→ **About this task**
From the news story about private health options in Gladstone, repeat word for word the passage between "Resident worried about" and "Tannum Sands man.", inclusive.

→ **Text segment**
◇ ◇ ◇ ◇ ◇ ◇ ◇

Resident worried about private health options in Gladstone
THE OPENING of Gladstone Hospital’s $42 million Emergency Department is more important to CQHHS than caring for patients, says a Tannum Sands man.
Ian Findlater has been battling serious health issues for the past 20 years, and regularly saw Dr Rob Schrieber at the Mater Hospital through his private health insurance, which he pays more than $1000 a year for.
Without the Mater private health options in Gladstone, he said he would have to travel to Rockhampton, Bundaberg or Maroochydore to see specialists.
Two days before the opening of the new emergency department, he said he was told by surgeon Dr Rob Schrieber’s assistant, the Mater and its staff were told they had two weeks to vacate the premises.
“My involvement with the Mater has been over the past 20 years when I have been in and out of day surgeries,” he said.
“I have had UCI’s, orthopaedic surgery, ongoing colonoscopies and things of that nature.
“I had a fungus in my cheeks that has to be operated on very quickly and Dr David McIntosh happily done that, which was very well organised through the Mater last year.
“I’ve had bowel and stomach bleeds where Dr Schrieber has quickly organised for me to come in through Dr Diefenbach, my local doctor.”
With the Mater premises due to be vacated by the end of this week, Mr Findlater said he was told to get another referral to Gladstone Hospital.
“They said you’ll have to get another letterhead to the Gladstone District Hospital, but I don’t know if they can help you there,” he said.
“A phone call this morning ended up by saying, Dr McIntosh is no longer coming here (Gladstone), its all over red rover, can you get down to Maroochydore to see him?

◇ ◇ ◇ ◇ ◇ ◇ ◇

→ **Data supplied**
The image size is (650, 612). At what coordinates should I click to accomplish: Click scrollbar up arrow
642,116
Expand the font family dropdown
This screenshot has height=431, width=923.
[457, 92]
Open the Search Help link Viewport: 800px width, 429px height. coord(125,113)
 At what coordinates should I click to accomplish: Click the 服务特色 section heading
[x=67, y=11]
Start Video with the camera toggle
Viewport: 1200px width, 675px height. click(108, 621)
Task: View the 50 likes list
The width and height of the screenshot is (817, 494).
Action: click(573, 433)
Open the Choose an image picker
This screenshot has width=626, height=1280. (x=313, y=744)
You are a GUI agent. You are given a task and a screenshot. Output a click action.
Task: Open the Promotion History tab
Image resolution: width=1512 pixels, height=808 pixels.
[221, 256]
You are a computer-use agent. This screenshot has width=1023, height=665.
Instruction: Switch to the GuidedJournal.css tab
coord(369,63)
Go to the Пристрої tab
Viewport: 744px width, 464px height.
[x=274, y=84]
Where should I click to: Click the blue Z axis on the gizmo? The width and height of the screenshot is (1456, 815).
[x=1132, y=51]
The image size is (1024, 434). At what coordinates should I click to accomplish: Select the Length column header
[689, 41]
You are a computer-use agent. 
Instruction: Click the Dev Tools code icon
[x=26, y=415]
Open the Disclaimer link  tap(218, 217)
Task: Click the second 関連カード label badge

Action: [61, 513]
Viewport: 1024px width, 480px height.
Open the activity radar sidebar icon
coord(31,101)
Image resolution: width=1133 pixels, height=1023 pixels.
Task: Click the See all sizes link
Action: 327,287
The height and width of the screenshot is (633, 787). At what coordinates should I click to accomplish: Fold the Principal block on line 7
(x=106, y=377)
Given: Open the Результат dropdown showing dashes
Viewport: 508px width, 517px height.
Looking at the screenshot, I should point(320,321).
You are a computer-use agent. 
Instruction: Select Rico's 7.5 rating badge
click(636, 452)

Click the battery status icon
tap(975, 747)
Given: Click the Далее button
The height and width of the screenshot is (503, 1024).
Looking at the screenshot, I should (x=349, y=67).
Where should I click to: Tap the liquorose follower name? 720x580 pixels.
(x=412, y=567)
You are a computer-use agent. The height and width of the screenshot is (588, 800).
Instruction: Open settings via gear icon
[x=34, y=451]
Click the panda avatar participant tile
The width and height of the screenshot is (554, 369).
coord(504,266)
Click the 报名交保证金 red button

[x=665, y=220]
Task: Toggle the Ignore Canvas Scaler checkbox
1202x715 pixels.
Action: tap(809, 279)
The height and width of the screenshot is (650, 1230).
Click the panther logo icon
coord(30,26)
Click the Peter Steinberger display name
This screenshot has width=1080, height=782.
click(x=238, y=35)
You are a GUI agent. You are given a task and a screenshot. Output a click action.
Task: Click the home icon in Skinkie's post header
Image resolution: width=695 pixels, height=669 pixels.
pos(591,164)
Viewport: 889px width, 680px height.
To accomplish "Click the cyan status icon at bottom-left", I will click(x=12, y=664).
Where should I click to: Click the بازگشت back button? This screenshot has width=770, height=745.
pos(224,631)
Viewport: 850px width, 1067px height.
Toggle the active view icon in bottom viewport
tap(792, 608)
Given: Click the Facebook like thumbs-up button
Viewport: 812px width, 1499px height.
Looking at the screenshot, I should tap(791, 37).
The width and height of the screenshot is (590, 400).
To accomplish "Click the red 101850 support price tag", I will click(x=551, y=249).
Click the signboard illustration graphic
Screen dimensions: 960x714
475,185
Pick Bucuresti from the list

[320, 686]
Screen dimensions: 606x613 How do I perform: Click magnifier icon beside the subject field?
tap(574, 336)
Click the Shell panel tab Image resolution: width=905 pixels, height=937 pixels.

◇ ◇ ◇ ◇ ◇ ◇ ◇

→ **Solution**
Resident worried about private health options in Gladstone
THE OPENING of Gladstone Hospital’s $42 million Emergency Department is more important to CQHHS than caring for patients, says a Tannum Sands man.